New York Vanderfords
Michael Paul Vanderford, the first Vanderford to settle in America, was the founder of the Vanderford, Vandervoort and a branch of the Vandeveer families. While in New York Michael went by his Dutch name Michiel Pauluszen (Michael son of Paul). Around 1650 he added Van der Voort to his name. Michael first appears in the written record when he married Maria Rapalje on December 18, 1640. Her parents, George Rapalje and Catalina Trico, were among the very first settlers of New York.
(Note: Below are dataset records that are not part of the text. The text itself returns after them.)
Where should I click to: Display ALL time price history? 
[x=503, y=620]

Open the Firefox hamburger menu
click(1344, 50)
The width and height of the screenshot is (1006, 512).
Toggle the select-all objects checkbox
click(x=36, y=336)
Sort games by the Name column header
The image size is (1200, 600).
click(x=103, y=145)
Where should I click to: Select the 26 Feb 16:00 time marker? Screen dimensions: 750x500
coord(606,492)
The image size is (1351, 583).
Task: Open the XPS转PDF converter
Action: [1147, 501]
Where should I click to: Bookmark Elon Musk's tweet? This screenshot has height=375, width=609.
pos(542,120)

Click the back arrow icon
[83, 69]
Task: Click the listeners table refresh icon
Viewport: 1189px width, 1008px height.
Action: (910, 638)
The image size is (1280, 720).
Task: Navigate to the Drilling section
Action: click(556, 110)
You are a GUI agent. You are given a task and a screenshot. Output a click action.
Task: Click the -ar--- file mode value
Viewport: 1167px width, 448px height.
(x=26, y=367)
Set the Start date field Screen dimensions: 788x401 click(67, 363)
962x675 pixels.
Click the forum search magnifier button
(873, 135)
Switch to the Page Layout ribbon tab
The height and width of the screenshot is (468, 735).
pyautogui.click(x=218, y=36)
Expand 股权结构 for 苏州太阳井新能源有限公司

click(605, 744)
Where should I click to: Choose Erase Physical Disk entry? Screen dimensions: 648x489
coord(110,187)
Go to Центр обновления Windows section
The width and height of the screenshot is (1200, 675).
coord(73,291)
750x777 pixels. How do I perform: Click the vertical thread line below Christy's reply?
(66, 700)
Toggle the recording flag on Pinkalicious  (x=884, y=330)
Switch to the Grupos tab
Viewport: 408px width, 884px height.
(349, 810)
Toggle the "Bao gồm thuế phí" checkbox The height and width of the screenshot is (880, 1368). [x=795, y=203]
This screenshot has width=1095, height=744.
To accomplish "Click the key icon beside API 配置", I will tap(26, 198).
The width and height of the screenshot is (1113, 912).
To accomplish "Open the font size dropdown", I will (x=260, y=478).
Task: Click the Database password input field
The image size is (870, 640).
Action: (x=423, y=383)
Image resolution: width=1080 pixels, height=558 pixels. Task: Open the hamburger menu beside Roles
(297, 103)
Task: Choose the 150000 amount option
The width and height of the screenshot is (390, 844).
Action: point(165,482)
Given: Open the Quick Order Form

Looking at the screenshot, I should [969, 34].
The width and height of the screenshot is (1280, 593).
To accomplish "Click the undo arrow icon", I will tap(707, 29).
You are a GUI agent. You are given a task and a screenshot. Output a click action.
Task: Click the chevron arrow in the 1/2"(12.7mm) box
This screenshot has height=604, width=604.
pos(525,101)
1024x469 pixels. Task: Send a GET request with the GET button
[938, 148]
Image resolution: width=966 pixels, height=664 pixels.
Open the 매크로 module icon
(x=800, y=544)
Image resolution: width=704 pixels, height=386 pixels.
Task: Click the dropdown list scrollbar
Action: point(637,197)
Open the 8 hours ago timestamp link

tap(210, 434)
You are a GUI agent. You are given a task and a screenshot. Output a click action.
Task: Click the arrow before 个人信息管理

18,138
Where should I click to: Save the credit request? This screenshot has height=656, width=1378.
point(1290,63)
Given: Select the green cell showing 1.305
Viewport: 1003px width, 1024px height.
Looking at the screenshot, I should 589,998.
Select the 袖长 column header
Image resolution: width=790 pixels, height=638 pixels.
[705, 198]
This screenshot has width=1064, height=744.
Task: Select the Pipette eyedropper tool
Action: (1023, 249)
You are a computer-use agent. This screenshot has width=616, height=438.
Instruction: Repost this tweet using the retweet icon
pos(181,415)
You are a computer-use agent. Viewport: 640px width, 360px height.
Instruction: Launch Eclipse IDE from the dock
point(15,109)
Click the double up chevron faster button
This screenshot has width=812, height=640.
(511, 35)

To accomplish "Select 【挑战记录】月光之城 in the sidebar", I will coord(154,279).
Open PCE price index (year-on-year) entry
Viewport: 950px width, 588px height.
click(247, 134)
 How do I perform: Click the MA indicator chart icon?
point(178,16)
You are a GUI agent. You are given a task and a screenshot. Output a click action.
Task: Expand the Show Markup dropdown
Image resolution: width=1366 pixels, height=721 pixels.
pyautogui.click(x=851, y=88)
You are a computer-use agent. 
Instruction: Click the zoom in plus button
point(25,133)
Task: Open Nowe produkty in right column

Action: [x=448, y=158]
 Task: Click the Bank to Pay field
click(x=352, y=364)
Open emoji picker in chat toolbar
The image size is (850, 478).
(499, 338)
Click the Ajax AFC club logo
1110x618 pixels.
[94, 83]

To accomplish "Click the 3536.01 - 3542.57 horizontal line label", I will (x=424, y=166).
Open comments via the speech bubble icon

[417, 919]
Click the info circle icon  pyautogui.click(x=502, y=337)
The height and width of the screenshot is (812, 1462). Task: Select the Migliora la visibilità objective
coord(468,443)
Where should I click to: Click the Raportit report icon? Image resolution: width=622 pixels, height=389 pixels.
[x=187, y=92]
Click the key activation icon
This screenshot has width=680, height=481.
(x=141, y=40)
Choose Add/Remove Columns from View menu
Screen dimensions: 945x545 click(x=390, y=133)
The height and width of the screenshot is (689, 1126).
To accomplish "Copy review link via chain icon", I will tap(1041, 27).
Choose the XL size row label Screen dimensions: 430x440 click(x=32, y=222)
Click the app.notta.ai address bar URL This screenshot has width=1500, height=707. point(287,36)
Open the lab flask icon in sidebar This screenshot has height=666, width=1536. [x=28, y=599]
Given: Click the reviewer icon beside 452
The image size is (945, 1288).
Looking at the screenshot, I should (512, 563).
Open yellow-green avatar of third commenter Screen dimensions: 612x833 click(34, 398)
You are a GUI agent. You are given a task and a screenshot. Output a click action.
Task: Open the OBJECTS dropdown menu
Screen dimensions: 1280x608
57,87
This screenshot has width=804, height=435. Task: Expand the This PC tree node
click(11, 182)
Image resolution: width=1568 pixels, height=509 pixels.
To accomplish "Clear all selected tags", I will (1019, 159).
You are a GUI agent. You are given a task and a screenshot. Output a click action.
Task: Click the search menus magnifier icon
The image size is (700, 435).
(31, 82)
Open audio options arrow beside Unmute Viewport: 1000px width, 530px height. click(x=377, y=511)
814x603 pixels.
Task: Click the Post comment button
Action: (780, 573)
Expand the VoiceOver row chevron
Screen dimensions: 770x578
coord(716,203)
George and Catalina sailed with a group of French and Walloon Protestants of Leyden from Amsterdam, Holland aboard the ship Unity in March of 1624. The Unity and the New Netherland carried from fifty to sixty families, the first colonists of the present States of New York and New Jersey. The New Netherland took its settlers to Fort Nassau on the Delaware River, in what is now the State of New Jersey. The disposition of those on the Unity was described by Catalina, on October 17, 1688:
Catelyn Trico aged about 83 years born in Paris doth Testify and Declare that in ye year 1623 she came into this Country wth a Ship called ye Unity whereof was Cammander Arien Jorise belonging to ye West India Company being ye first Ship yt came here for ye sd Company; as soon as they came to Mannatans now called N: York they sent Two families & six men to harford River & Two families & 8 men to Delaware River and 8 men they left att N: Yorke to take Possession and ye Rest of ye Passengers went wth ye Ship up as farr as Albany which they then Called fort Orangie ... there were about 18 families aboard who settled themselves att Albany & made a small fort ... ye sd Deponent lived in Albany three years all which time ye sd Indians were all as quiet as Lambs & came & Traded with all ye freedom Imaginable, in ye year 1626 ye Deponent came from Albany & settled at N: Yorke where she lived afterwards for many years and then came to Long Island where she now lives.1
These colonists were seeking opportunity and their fortunes in the New World, rather than religious or political freedom. There were two types of colonists: those employed by the Dutch West India Company, and "other free persons" like the Walloons. "Free" was a relative term; they were still subject to the complete authority of the Company. The Company paid their passage and assigned lands for cultivation. After six years the colonist had the right of permanent tenure, unless the Company needed the land. The colonists were encouraged to engage in the fur trade, provided all sales were to the Company.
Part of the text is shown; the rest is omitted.